U.S. Department of State 2001 Trafficking in Persons Report - Angola
|Publisher||United States Department of State|
|Author||Office to Monitor and Combat Trafficking in Persons|
|Publication Date||12 July 2001|
|Cite as||United States Department of State, U.S. Department of State 2001 Trafficking in Persons Report - Angola, 12 July 2001, available at: http://www.refworld.org/docid/4680d767c.html [accessed 25 May 2013]|
|Disclaimer||This is not a UNHCR publication. UNHCR is not responsible for, nor does it necessarily endorse, its content. Any views expressed are solely those of the author or publisher and do not necessarily reflect those of UNHCR, the United Nations or its Member States.|
Angola (Tier 2)
Angola is a country of origin for trafficked persons. The National Union for the Total Independence of Angola (UNITA) rebel forces are alleged to abduct children, who are used for forced labor and in military service, and women, who are used for forced labor, including as sex slaves.

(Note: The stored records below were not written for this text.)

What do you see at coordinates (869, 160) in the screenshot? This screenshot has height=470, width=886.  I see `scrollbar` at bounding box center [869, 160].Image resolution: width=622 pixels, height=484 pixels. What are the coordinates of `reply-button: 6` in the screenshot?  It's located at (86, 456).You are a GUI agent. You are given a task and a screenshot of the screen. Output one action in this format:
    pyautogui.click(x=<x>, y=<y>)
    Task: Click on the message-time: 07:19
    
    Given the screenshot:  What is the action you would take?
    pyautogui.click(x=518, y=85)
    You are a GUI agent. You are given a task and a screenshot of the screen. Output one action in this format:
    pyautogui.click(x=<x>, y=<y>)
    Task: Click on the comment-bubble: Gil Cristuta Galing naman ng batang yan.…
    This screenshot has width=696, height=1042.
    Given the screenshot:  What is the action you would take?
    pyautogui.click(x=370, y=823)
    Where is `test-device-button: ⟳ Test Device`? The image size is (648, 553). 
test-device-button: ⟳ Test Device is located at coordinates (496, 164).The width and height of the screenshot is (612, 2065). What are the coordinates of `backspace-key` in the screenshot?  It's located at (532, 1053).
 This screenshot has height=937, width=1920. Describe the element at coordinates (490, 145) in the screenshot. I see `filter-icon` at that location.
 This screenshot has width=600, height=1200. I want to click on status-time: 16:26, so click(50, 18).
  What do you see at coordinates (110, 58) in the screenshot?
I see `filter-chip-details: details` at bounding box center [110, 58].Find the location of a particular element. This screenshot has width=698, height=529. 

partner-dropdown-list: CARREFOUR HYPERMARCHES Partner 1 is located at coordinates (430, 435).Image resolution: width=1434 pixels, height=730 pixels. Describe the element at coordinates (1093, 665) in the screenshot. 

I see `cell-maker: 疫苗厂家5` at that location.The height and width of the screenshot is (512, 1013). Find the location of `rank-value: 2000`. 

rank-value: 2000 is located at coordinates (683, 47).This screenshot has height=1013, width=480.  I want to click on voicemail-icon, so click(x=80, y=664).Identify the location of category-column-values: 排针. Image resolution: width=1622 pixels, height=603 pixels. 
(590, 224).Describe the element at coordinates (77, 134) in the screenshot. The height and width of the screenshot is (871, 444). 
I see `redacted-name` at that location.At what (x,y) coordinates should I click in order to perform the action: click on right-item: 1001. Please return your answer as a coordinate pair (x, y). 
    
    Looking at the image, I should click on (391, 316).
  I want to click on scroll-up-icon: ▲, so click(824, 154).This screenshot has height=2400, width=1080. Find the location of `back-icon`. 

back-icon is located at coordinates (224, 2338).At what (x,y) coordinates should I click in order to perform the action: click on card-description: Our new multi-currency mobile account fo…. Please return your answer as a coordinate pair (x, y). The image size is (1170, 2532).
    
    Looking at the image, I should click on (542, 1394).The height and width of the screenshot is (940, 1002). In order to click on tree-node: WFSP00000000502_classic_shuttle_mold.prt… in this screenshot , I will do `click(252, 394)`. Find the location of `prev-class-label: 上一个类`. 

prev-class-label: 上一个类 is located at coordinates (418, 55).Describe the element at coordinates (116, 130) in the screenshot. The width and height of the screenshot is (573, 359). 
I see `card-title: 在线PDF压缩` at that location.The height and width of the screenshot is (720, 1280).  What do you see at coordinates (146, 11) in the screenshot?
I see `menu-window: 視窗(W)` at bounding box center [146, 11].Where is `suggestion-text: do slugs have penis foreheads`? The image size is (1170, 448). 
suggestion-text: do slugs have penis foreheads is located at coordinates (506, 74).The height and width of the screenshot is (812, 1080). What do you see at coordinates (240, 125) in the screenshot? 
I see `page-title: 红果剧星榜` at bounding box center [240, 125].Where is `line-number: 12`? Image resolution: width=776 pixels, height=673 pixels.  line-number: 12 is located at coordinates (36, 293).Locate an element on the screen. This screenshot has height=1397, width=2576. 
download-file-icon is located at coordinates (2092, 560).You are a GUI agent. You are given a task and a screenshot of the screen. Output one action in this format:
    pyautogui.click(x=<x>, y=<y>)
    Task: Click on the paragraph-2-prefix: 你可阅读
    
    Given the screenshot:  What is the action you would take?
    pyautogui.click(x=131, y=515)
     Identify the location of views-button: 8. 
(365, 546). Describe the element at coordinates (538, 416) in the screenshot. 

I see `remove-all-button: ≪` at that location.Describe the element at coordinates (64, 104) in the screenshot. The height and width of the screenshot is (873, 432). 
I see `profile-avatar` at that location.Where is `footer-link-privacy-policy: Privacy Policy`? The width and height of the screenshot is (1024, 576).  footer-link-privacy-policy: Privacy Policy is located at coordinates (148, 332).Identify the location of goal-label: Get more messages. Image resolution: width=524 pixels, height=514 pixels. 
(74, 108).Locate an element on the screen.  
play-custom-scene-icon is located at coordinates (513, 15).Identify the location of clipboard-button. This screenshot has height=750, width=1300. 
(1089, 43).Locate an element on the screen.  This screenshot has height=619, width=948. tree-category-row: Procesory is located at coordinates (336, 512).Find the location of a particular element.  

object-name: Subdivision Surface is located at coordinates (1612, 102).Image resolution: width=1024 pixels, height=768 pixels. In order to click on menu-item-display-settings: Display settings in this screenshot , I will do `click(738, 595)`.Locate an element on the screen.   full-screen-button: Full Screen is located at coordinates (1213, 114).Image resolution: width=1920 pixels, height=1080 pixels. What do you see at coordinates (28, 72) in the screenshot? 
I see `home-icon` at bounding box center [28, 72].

The Government of Angola does not yet fully meet the minimum standards; however, the Government is making significant efforts to combat trafficking despite limited resources and a continued military campaign against insurgents. The on-going civil war, which has displaced nearly a quarter of the population, has left the Government unable to exercise complete control over a large portion of the country, and government efforts to combat trafficking focus on aid and assistance to victims. The Ministry of Social Reinsertion (MINARS) works with UNICEF and NGO's to provide treatment and housing for freed children. For example, in March 2000, MINARS worked with several NGO's and UNICEF to trace and reunite 42 separated children with their families. The Government established a program for resettlement and reintegration of rebels who put down their arms. A military liaison in each province/military district is responsible for coordinating with NGO's, including groups that assist refugees and trafficking victims. The 1991 Constitution prohibits human bondage; however, no legislation exists to enforce this prohibition. There is neither a senior official nor intra-governmental mechanism to coordinate anti-trafficking measures, and the Government has not conducted a prevention campaign.